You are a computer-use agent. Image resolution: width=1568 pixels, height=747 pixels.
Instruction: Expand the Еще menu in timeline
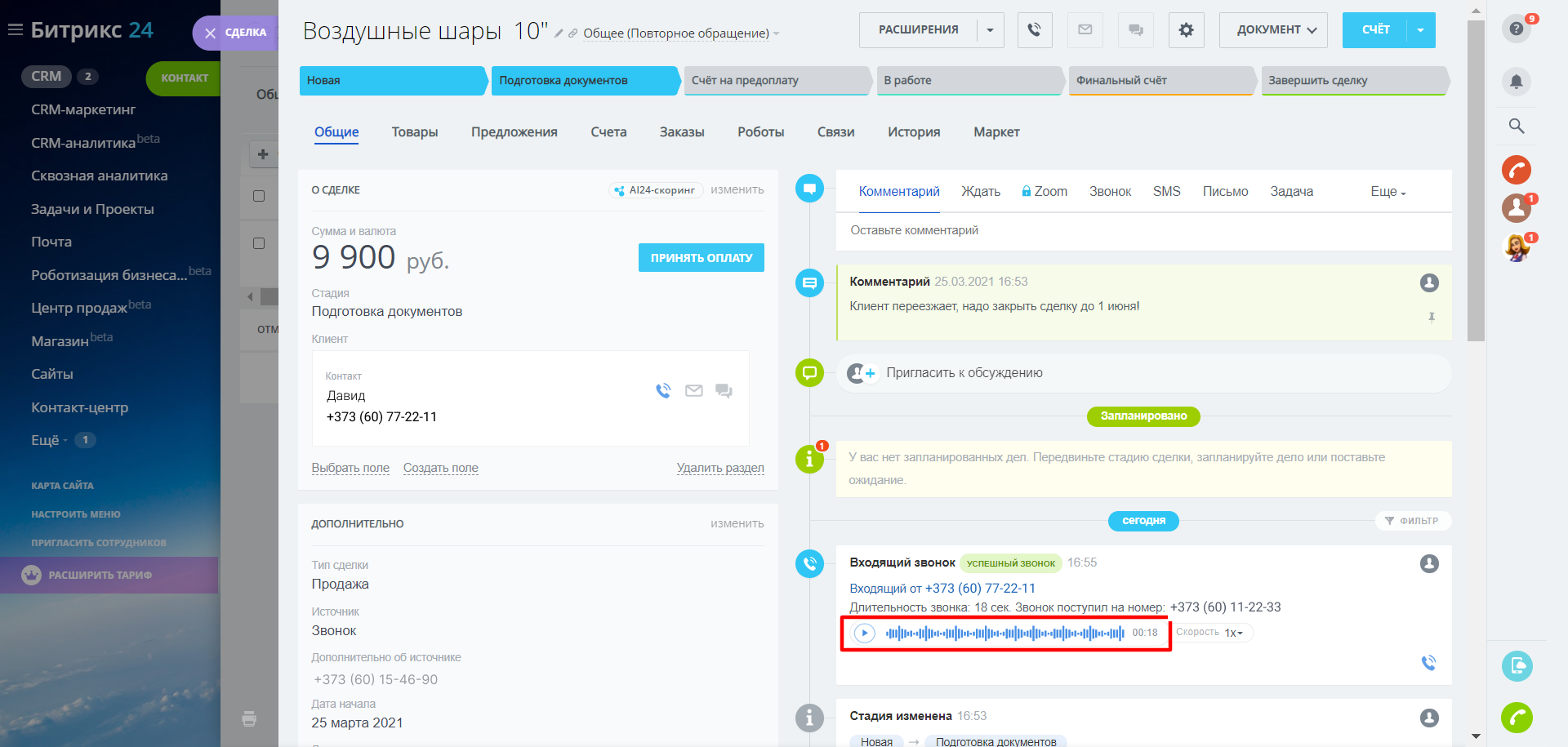click(x=1388, y=192)
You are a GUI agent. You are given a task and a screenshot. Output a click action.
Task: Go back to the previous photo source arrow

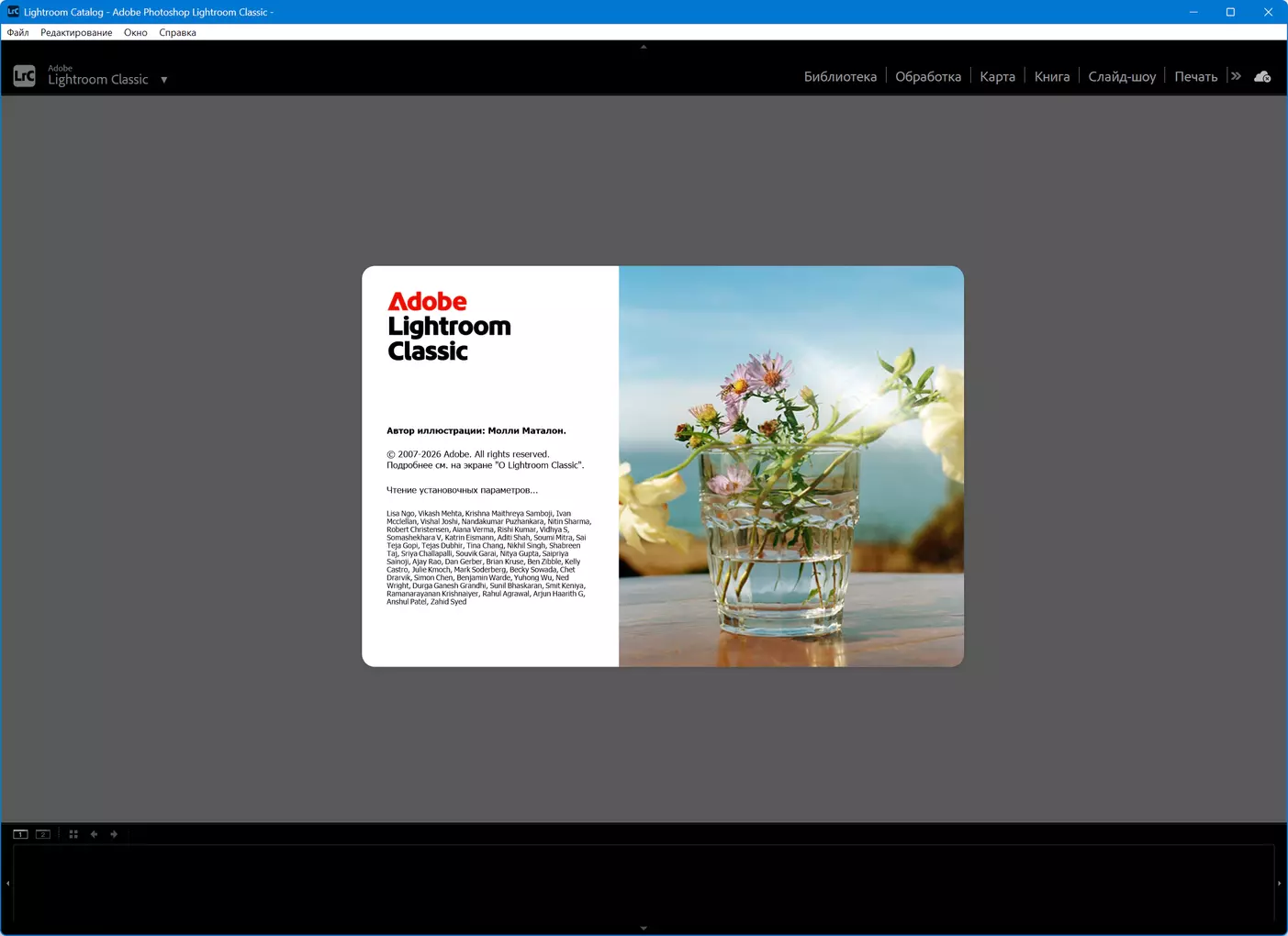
= = = =
WRITTEN PROBLEM.
Write out every line of the data above word for word, leaving out the images.

WORKED SOLUTION.
You are a computer-use agent. Image resolution: width=1568 pixels, height=747 pixels.
Instruction: Expand the Еще menu in timeline
click(x=1388, y=192)
You are a GUI agent. You are given a task and a screenshot. Output a click action.
Task: Go back to the previous photo source arrow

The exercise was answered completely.